Однажды он включил свою радиоточку и случайно попал на записи Рихтера. Первым передавали Экспромт ор. 142 № 2 Шуберта. Сначала Владимир Владимирович внимательно вслушивался. Потом стал нервно ходить по кухне, взял папиросу, через некоторое время отключил динамик. «Вы можете сказать, что это за человек играет? Кто он? Дьявол? Ангел? Хороший человек или очень плохой? Вы можете сказать? Я не могу. Это никакой человек. Это даже, пожалуй, еще хуже, чем плохой. С плохими проще, их много, и на них можно просто не обращать внимания. А это — никакой». Чувствовалось, что исполнение это по самому глубинному отражению личности художника (а уж в чем явственнее, чем в передаче шубертовских откровений это могло бы проявиться) ему предельно чуждо. И это при том, что он искренне восхищался порой и рихтеровским волшебным звучанием, и гибкостью передачи сложнейшей фактуры, и многими другими его замечательными качествами и, повторяю, вполне отдавал себе отчет в общей его огромной масштабности.

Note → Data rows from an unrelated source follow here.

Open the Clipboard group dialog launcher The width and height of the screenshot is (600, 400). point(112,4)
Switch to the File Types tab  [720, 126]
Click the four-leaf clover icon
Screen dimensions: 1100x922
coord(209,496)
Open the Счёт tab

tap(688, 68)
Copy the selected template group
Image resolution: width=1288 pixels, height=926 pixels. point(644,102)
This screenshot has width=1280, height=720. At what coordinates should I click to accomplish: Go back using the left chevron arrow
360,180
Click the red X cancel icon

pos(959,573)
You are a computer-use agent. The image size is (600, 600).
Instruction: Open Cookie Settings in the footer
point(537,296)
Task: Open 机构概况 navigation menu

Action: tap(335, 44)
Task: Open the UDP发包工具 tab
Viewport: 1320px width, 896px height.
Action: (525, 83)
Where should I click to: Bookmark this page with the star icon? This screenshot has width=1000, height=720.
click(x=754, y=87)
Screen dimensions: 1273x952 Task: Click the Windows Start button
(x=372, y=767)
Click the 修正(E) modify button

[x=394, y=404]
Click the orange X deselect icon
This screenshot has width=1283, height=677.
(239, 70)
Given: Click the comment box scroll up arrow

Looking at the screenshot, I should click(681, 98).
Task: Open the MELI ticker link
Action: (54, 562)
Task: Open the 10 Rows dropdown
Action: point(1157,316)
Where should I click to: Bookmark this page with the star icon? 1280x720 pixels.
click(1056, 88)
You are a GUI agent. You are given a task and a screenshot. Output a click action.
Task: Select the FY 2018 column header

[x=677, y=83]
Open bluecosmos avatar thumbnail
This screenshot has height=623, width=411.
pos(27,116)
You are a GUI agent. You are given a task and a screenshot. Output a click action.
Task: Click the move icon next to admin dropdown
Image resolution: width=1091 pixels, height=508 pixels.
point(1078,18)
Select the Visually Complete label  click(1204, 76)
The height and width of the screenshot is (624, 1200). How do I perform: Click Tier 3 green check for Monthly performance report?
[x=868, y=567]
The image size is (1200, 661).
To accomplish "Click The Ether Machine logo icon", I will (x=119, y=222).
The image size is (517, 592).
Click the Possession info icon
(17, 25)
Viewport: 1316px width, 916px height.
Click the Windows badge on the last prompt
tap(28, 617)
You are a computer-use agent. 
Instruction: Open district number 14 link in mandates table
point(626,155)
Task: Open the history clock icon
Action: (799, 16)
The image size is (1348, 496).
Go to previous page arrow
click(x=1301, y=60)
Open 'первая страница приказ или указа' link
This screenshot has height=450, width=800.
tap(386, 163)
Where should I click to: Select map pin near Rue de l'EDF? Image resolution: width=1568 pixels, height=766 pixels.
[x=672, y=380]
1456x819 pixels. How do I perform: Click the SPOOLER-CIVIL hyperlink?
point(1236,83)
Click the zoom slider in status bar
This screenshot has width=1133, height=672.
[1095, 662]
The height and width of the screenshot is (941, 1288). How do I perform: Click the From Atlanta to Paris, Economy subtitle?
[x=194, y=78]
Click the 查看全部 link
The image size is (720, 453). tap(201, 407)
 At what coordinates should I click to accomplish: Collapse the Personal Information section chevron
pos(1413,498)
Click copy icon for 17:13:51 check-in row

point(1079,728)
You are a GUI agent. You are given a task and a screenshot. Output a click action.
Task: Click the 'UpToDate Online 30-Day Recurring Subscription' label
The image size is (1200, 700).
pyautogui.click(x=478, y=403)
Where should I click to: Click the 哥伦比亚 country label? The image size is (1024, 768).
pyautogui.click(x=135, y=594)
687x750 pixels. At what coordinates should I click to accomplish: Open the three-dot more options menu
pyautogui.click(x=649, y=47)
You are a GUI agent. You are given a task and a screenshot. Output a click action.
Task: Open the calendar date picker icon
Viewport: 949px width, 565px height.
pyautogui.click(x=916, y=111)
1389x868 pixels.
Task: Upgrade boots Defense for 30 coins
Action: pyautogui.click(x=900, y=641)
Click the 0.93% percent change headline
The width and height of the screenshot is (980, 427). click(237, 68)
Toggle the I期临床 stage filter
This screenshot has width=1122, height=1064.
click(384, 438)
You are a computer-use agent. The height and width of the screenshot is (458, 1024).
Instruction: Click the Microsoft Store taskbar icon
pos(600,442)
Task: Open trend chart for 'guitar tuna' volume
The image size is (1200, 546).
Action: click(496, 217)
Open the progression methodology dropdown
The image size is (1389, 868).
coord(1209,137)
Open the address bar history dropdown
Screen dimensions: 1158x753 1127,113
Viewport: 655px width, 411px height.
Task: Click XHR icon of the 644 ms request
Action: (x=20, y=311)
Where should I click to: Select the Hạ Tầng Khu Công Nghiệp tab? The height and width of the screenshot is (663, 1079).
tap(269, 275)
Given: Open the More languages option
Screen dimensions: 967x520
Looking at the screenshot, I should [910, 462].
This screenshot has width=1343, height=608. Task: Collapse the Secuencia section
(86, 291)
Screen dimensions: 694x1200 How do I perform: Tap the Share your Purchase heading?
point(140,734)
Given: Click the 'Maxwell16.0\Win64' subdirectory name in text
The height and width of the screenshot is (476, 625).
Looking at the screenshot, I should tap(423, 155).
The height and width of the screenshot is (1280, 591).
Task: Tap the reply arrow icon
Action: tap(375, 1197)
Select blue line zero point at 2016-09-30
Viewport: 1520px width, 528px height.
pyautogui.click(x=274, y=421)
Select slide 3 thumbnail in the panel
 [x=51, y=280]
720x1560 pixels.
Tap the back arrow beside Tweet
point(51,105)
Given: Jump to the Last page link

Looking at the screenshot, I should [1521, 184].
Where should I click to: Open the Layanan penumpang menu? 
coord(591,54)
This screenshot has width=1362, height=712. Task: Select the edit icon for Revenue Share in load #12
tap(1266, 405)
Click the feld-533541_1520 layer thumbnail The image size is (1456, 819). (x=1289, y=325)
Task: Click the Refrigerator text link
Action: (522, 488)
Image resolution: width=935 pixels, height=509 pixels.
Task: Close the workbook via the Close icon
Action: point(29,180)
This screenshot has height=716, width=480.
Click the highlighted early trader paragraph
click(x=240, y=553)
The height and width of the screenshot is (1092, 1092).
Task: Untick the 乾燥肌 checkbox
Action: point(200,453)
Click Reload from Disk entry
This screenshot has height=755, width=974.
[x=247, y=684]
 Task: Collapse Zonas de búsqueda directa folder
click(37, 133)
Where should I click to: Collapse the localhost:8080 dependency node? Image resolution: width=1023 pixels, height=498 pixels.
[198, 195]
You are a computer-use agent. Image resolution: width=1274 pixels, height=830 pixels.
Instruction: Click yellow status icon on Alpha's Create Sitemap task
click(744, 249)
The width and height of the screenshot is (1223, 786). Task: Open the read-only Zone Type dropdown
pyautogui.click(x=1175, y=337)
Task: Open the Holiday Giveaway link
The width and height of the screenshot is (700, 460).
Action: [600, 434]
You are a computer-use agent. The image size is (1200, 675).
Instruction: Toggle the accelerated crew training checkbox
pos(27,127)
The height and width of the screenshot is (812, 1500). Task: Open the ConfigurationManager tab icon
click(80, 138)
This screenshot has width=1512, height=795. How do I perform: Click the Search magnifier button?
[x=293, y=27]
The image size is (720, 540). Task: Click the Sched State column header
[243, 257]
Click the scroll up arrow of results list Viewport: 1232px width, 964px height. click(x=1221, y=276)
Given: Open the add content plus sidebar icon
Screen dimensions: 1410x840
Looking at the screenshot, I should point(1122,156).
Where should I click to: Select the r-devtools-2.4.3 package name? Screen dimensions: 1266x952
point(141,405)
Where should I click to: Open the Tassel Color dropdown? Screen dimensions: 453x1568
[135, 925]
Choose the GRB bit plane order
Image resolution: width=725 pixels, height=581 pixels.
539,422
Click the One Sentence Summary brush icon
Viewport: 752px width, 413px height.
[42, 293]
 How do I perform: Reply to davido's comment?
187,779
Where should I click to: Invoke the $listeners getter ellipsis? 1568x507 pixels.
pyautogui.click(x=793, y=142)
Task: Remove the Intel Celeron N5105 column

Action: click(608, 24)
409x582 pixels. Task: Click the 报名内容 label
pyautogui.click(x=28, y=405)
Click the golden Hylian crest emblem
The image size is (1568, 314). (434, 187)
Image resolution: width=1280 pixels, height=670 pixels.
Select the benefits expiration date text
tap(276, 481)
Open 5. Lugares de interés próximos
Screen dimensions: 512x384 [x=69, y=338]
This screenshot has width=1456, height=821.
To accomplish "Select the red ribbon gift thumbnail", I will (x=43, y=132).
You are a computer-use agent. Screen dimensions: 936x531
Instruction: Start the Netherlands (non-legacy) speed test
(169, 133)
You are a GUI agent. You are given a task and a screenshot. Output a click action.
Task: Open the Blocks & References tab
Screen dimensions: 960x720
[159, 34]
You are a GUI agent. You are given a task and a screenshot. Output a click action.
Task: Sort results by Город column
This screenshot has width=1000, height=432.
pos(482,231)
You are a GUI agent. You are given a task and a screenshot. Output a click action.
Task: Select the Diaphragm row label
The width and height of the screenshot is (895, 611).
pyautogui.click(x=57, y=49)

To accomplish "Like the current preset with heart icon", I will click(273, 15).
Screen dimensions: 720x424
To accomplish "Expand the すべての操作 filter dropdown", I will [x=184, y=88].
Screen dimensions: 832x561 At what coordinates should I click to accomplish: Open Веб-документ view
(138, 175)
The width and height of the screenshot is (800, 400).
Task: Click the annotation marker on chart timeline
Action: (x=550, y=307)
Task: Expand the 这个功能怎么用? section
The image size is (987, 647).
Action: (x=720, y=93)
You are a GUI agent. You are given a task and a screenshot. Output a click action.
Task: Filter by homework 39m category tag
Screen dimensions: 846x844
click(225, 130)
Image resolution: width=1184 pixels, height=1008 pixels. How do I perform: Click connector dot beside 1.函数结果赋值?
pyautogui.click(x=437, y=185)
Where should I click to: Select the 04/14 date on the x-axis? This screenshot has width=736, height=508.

* Особое возмущение вызывают некоторые «факты», сообщаемые Соломоном Волковым в его книге «История культуры Санкт-Петербурга» (М.: Независимая Газета, 2001). Оказывается, «публика замирала, когда Софроницкий прямо на эстраде, сидя за роялем, подносил к носу свой знаменитый белый носовой платок. Это означало, что пианист ощутил потребность подкрепиться порцией кокаина» (с. 346). И это во время вдохновенного творческого действа!!! При том, что даже в домашней обстановке ему достаточно было двух-трех рюмок сухого вина, чтобы нервы перевозбудились настолько, что уж ни о какой игре и не могла идти речь. А как быть тогда с Микеланджели — с его абсолютно аналогичной манерой на эстраде? Сама эта сплетня (об употреблении Софроницким наркотиков) зародилась еще при жизни артиста и была пущена его недругами и завистниками, имена которых даже и сейчас упоминать не имеет смысла. Теперь же устами Волкова она охотно распространяется по всему миру. Да и причины смерти пианиста — и я уже писал об этом — достаточно точно установлены (Волков утверждает, что умер он от наркотиков и алкоголя): рак, сначала, по-видимому, зародившийся в толстом кишечнике (осенью 1960 года наблюдались симптомы частичной непроходимости, но от обследования он категорически отказался), давший затем метастазы в печень. От рака умерли и две его сестры: в 1948 году сестра-близнец Вера Владимировна, в 1979 году — старшая сестра Наталья Владимировна.